A Reliable Wife, by Robert Goolrick

This book is everywhere these days, including the top of many must-read lists. I've been surfing the net for hours, trying to figure out who likes this book so much, and why. I have come to the conclusion that it is beloved by people who adore bodice-ripping romances, but like them to feel like good literature.

As for it being a prime choice for book clubs, my bias against that designation has just increased. Surely people who get together to explore character and motivation would require something with a little more subtlety and substance.

I admit to having finished the book; I wanted to see how it ended (though I hated the ending). It struck me, originally, as a typical first novel; a little obvious, with the author tending to explain what was happening, rather than just letting events unfold. Eventually, however, the prose descended to platitudes, with characters summing up their entire lives in single sentences. From chapter to chapter, everybody's behavior changed one hundred and eighty degrees, yet they all calmly stated that they would never return to their former ways. Except that they did, over and over. Then they'd state again that they had changed, utterly.

The plot snapshot is this: 1907, Wisconsin. A wealthy, and I mean Midas-like, widower waits for his mail-order bride. Surprise, she is not the woman she claimed to be. No problem, he is patience itself. She goes off, at his request, \ in search of his long-lost son. Surprise, she returns to the former life we, the readers, had guessed she'd led. She returns to her husband, and yes, she does chooses this version of her life after all. Then the son throws a wrench into the works. Love, guilt, shame, and emotional blackmail ensue. And sex, lots of sex.

The thing that bothered me the most about this book was the timeline. It all takes place over the course of a single winter. Now I know that Wisconsin winters are long and hard, but honestly, this one must have lasted for 17 months! Statements such as "night after night" and "day after day" are used with great frequency in this book, which leads the reader to assume that each section of the book lasts for, well, weeks and weeks.

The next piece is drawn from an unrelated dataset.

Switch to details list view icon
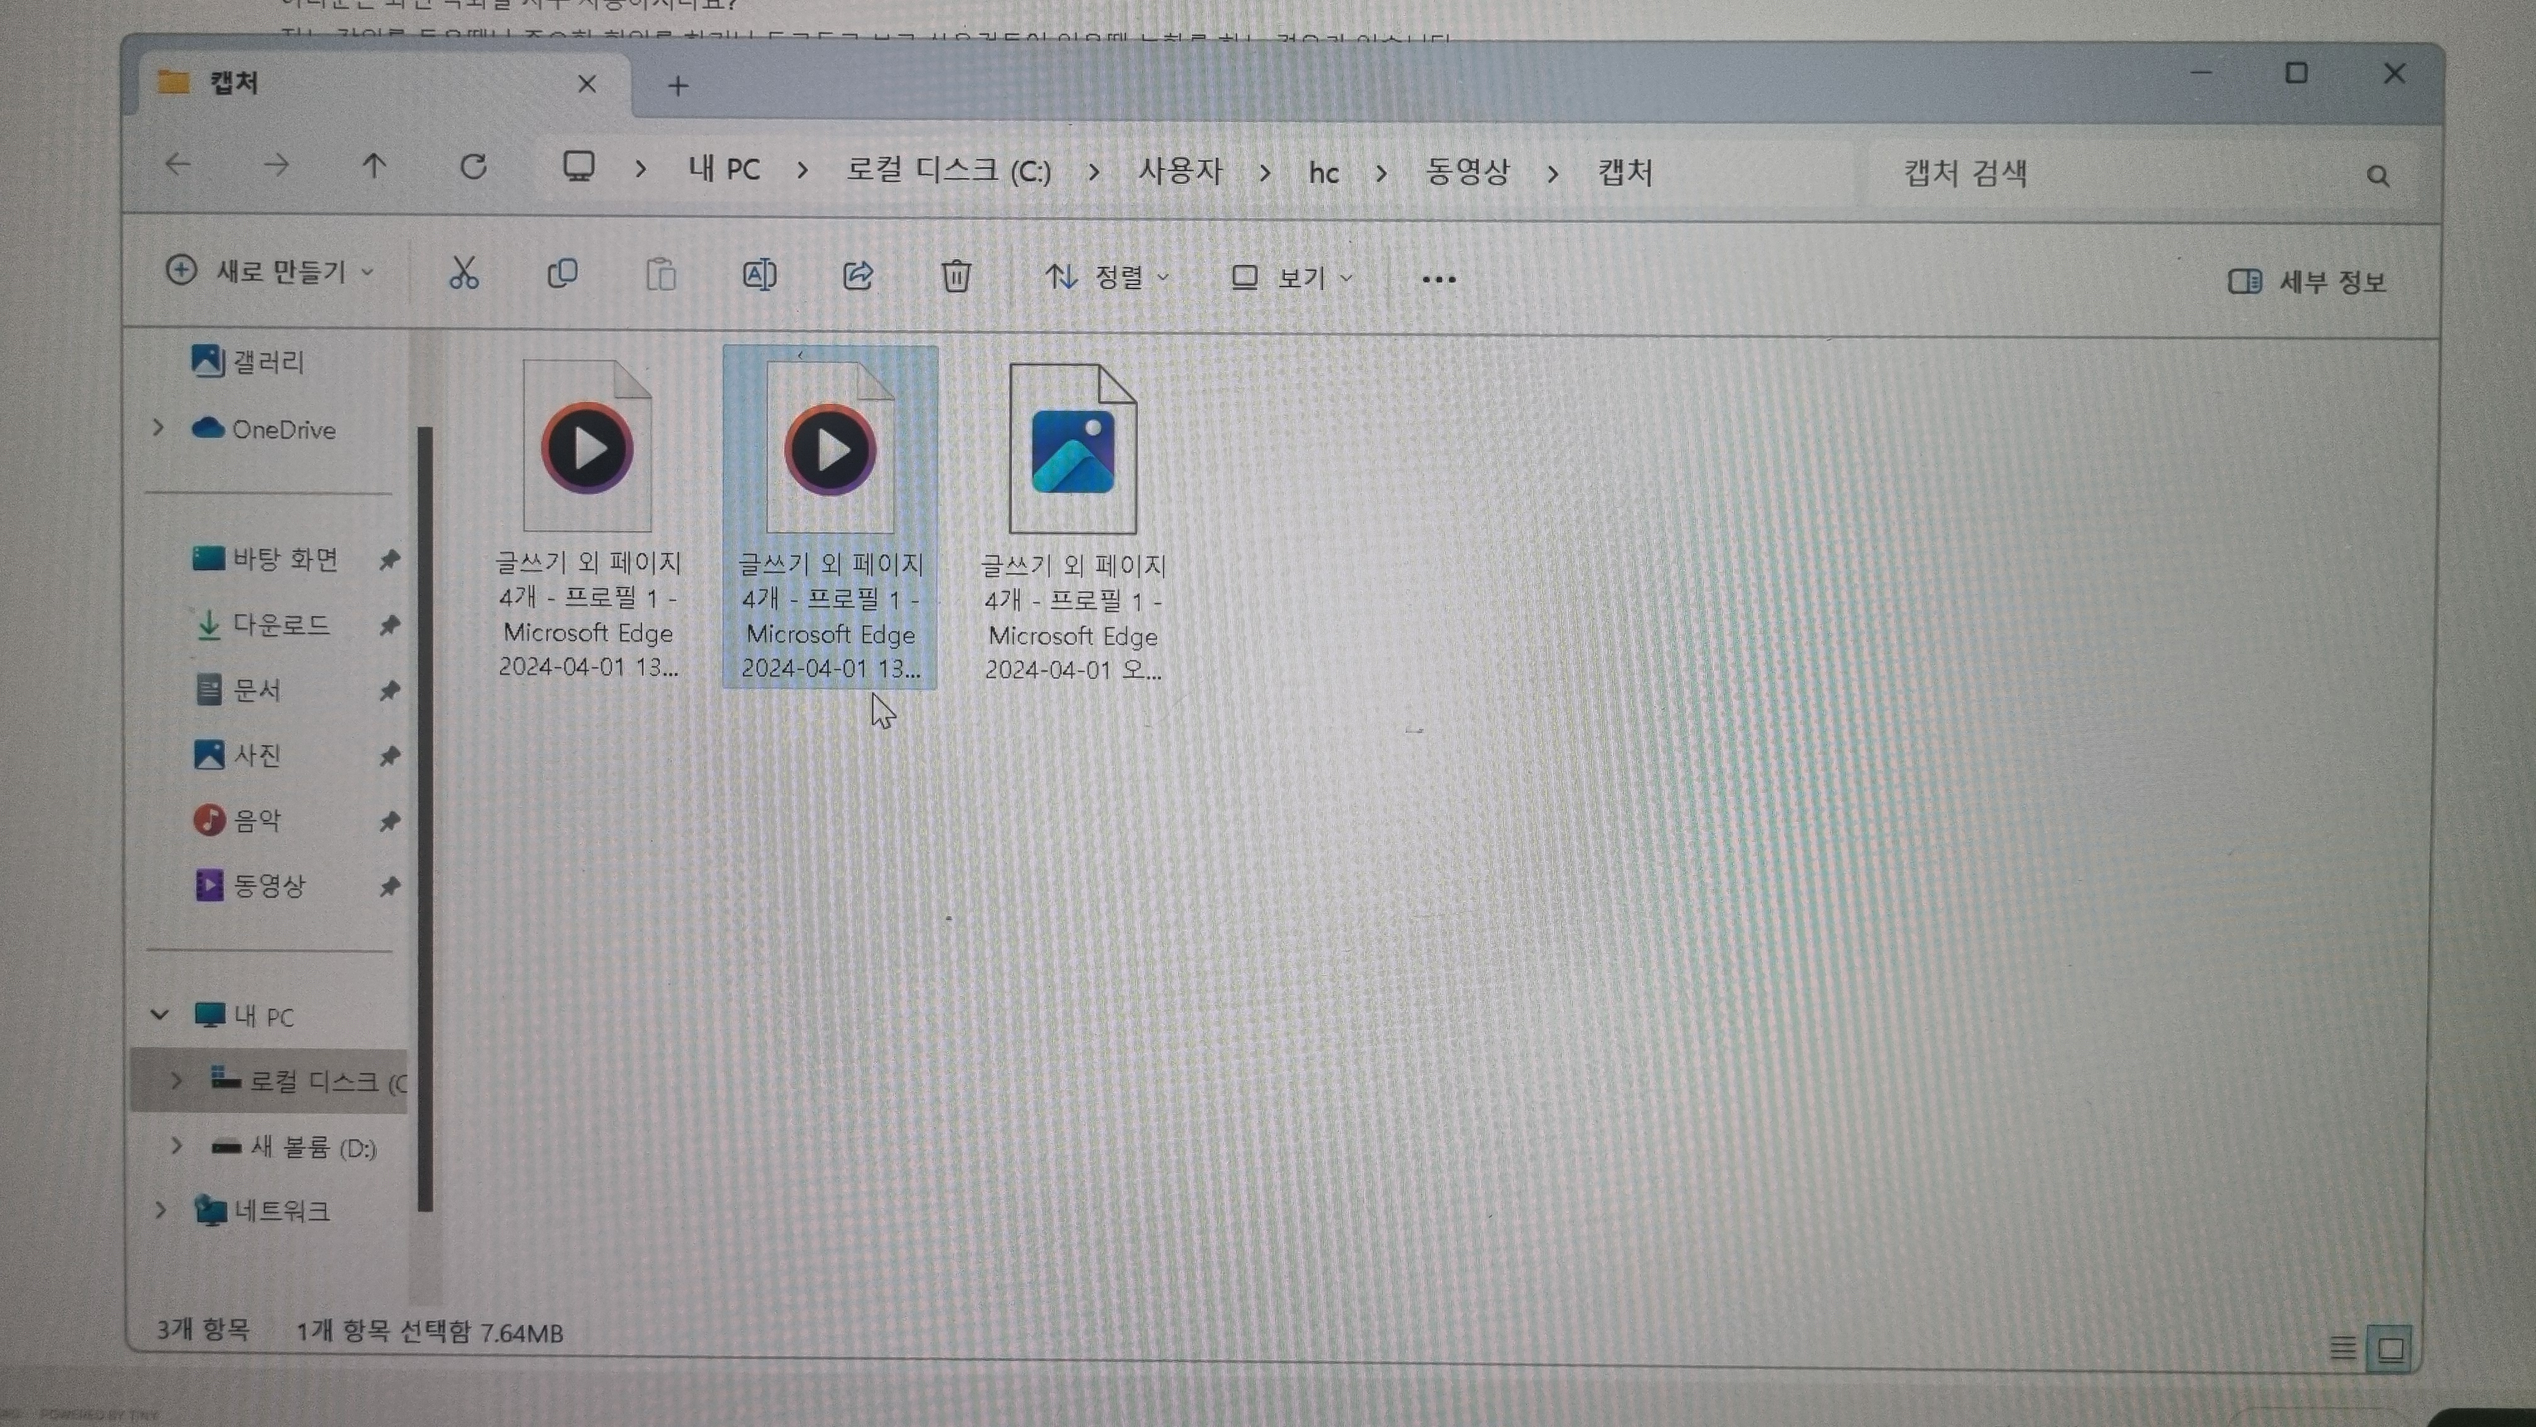 point(2343,1347)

As I mentioned, other people do like this book. Here's a much more complimentary review, from the Washington Post. I might still read Goolrick's memoir, The End of the World as We Know It. It sounds like the kind of dysfunctional family history I enjoy, and it's set in the South, where they really know how to do family drama. He should probably have left the cold, austere winters of Wisconsin alone.

1 comment:

  1. I couldn't stand this one. There was so much hype and then I read it and it was just a romance novel in disguise. I was not impressed.